§ Directions:
Return every line below in which "computer" appears.

§ Given records:
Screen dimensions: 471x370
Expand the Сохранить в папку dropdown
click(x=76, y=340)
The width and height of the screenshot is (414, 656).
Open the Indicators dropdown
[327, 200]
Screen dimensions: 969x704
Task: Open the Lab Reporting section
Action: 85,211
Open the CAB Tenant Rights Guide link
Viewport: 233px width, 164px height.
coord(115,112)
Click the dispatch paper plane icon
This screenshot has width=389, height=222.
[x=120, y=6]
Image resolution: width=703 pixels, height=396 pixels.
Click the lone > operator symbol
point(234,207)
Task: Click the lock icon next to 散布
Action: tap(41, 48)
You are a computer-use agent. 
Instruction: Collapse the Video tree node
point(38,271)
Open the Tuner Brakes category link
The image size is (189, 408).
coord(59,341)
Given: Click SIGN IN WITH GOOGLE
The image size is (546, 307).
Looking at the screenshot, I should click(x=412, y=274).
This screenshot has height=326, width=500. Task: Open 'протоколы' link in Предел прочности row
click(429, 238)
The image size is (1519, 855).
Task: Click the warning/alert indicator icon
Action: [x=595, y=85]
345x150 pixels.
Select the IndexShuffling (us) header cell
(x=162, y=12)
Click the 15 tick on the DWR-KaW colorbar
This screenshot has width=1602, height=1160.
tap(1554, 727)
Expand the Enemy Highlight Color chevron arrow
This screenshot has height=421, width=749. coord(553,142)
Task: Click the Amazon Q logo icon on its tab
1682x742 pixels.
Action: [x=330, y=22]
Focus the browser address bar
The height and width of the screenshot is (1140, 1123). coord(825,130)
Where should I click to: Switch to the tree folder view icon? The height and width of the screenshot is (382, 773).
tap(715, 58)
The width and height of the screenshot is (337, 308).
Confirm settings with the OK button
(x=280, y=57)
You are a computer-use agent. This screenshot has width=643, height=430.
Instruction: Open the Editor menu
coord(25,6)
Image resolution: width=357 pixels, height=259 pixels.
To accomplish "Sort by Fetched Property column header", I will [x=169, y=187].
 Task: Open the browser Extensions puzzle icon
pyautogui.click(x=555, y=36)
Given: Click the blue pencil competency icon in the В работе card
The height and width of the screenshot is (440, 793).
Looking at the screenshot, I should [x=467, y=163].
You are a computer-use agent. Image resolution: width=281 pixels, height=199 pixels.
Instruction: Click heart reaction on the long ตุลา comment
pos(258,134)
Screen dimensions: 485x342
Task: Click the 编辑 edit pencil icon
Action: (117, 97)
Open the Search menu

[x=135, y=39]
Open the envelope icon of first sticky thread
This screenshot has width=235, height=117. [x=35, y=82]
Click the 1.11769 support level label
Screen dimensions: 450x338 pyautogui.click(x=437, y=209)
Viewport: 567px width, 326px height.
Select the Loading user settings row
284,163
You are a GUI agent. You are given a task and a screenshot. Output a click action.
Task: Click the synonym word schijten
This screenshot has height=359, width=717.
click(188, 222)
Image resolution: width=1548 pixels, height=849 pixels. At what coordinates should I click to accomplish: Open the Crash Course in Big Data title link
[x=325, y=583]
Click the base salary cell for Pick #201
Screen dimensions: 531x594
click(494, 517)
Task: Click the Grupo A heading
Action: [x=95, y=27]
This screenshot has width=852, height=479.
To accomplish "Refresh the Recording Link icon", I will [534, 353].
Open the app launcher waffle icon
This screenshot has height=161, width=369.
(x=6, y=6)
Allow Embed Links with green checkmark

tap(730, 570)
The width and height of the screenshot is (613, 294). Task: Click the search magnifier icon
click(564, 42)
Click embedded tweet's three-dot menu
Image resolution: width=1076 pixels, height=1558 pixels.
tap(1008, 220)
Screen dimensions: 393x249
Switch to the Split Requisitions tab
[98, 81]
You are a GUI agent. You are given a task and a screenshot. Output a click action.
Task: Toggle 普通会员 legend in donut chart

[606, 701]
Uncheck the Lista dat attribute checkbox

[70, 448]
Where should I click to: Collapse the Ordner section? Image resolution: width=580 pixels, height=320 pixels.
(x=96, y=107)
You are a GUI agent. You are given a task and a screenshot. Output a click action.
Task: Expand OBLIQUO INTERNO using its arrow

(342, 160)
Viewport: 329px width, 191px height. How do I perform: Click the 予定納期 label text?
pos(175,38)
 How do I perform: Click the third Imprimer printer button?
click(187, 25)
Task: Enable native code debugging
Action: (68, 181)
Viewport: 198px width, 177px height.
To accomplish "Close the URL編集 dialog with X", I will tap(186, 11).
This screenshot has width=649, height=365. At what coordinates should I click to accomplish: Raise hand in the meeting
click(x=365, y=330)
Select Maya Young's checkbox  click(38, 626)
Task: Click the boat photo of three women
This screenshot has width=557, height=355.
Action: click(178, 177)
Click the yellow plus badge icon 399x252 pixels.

§ Task result:
You are a computer-use agent. 
You are a computer-use agent. This screenshot has width=643, height=430.
You are a computer-use agent. Image resolution: width=281 pixels, height=199 pixels.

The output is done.